* **Stated problem**
Copy out the lines below word for word, from first to last.

===== Data provided =====

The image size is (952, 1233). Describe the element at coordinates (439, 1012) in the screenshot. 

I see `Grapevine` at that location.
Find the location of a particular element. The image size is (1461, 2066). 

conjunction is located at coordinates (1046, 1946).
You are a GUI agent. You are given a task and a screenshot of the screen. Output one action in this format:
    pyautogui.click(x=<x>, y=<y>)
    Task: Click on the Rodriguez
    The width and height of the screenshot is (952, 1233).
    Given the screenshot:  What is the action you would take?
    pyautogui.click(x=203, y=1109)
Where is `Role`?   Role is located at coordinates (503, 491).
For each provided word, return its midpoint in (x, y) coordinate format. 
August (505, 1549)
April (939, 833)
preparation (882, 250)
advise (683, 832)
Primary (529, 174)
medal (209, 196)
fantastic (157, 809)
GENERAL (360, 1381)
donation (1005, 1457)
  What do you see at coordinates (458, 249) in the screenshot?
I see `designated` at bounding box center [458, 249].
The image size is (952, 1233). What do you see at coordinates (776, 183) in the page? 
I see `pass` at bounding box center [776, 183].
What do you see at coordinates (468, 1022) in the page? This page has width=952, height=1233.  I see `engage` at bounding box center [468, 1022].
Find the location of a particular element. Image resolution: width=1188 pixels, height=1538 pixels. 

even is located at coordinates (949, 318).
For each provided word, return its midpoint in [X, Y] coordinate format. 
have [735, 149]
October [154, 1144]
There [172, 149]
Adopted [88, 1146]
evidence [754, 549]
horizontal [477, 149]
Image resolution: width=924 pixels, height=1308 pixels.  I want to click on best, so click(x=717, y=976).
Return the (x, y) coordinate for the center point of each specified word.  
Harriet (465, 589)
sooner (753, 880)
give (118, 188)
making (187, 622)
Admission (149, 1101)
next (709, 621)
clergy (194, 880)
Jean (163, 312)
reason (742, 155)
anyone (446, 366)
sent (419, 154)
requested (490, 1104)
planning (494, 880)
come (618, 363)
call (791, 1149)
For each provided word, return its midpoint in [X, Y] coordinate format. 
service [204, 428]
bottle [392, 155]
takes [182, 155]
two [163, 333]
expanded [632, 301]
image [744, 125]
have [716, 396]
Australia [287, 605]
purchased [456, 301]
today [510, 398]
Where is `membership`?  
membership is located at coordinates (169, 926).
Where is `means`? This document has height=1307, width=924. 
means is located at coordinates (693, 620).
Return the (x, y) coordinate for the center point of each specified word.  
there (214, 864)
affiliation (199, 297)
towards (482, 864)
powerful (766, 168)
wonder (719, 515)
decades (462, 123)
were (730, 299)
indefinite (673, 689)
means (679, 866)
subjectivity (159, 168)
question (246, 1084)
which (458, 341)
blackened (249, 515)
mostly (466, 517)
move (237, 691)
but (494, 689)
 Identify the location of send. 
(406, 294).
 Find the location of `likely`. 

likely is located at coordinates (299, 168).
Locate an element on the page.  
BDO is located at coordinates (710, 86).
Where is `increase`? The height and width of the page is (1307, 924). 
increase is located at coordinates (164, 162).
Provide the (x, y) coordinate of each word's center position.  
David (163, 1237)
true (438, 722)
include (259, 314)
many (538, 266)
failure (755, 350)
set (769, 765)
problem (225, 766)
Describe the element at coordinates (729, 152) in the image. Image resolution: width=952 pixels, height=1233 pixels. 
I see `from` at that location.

=====

* **The result**
The image size is (952, 1233). Describe the element at coordinates (439, 1012) in the screenshot. 

I see `Grapevine` at that location.
Find the location of a particular element. The image size is (1461, 2066). 

conjunction is located at coordinates (1046, 1946).
You are a GUI agent. You are given a task and a screenshot of the screen. Output one action in this format:
    pyautogui.click(x=<x>, y=<y>)
    Task: Click on the Rodriguez
    The width and height of the screenshot is (952, 1233).
    Given the screenshot:  What is the action you would take?
    pyautogui.click(x=203, y=1109)
Where is `Role`?   Role is located at coordinates (503, 491).
For each provided word, return its midpoint in (x, y) coordinate format. 
August (505, 1549)
April (939, 833)
preparation (882, 250)
advise (683, 832)
Primary (529, 174)
medal (209, 196)
fantastic (157, 809)
GENERAL (360, 1381)
donation (1005, 1457)
  What do you see at coordinates (458, 249) in the screenshot?
I see `designated` at bounding box center [458, 249].
The image size is (952, 1233). What do you see at coordinates (776, 183) in the page? 
I see `pass` at bounding box center [776, 183].
What do you see at coordinates (468, 1022) in the page? This page has width=952, height=1233.  I see `engage` at bounding box center [468, 1022].
Find the location of a particular element. Image resolution: width=1188 pixels, height=1538 pixels. 

even is located at coordinates (949, 318).
For each provided word, return its midpoint in [X, Y] coordinate format. 
have [735, 149]
October [154, 1144]
There [172, 149]
Adopted [88, 1146]
evidence [754, 549]
horizontal [477, 149]
Image resolution: width=924 pixels, height=1308 pixels.  I want to click on best, so click(x=717, y=976).
Return the (x, y) coordinate for the center point of each specified word.  
Harriet (465, 589)
sooner (753, 880)
give (118, 188)
making (187, 622)
Admission (149, 1101)
next (709, 621)
clergy (194, 880)
Jean (163, 312)
reason (742, 155)
anyone (446, 366)
sent (419, 154)
requested (490, 1104)
planning (494, 880)
come (618, 363)
call (791, 1149)
For each provided word, return its midpoint in [X, Y] coordinate format. 
service [204, 428]
bottle [392, 155]
takes [182, 155]
two [163, 333]
expanded [632, 301]
image [744, 125]
have [716, 396]
Australia [287, 605]
purchased [456, 301]
today [510, 398]
Where is `membership`?  
membership is located at coordinates (169, 926).
Where is `means`? This document has height=1307, width=924. 
means is located at coordinates (693, 620).
Return the (x, y) coordinate for the center point of each specified word.  
there (214, 864)
affiliation (199, 297)
towards (482, 864)
powerful (766, 168)
wonder (719, 515)
decades (462, 123)
were (730, 299)
indefinite (673, 689)
means (679, 866)
subjectivity (159, 168)
question (246, 1084)
which (458, 341)
blackened (249, 515)
mostly (466, 517)
move (237, 691)
but (494, 689)
 Identify the location of send. 
(406, 294).
 Find the location of `likely`. 

likely is located at coordinates (299, 168).
Locate an element on the page.  
BDO is located at coordinates (710, 86).
Where is `increase`? The height and width of the page is (1307, 924). 
increase is located at coordinates (164, 162).
Provide the (x, y) coordinate of each word's center position.  
David (163, 1237)
true (438, 722)
include (259, 314)
many (538, 266)
failure (755, 350)
set (769, 765)
problem (225, 766)
Describe the element at coordinates (729, 152) in the image. Image resolution: width=952 pixels, height=1233 pixels. 
I see `from` at that location.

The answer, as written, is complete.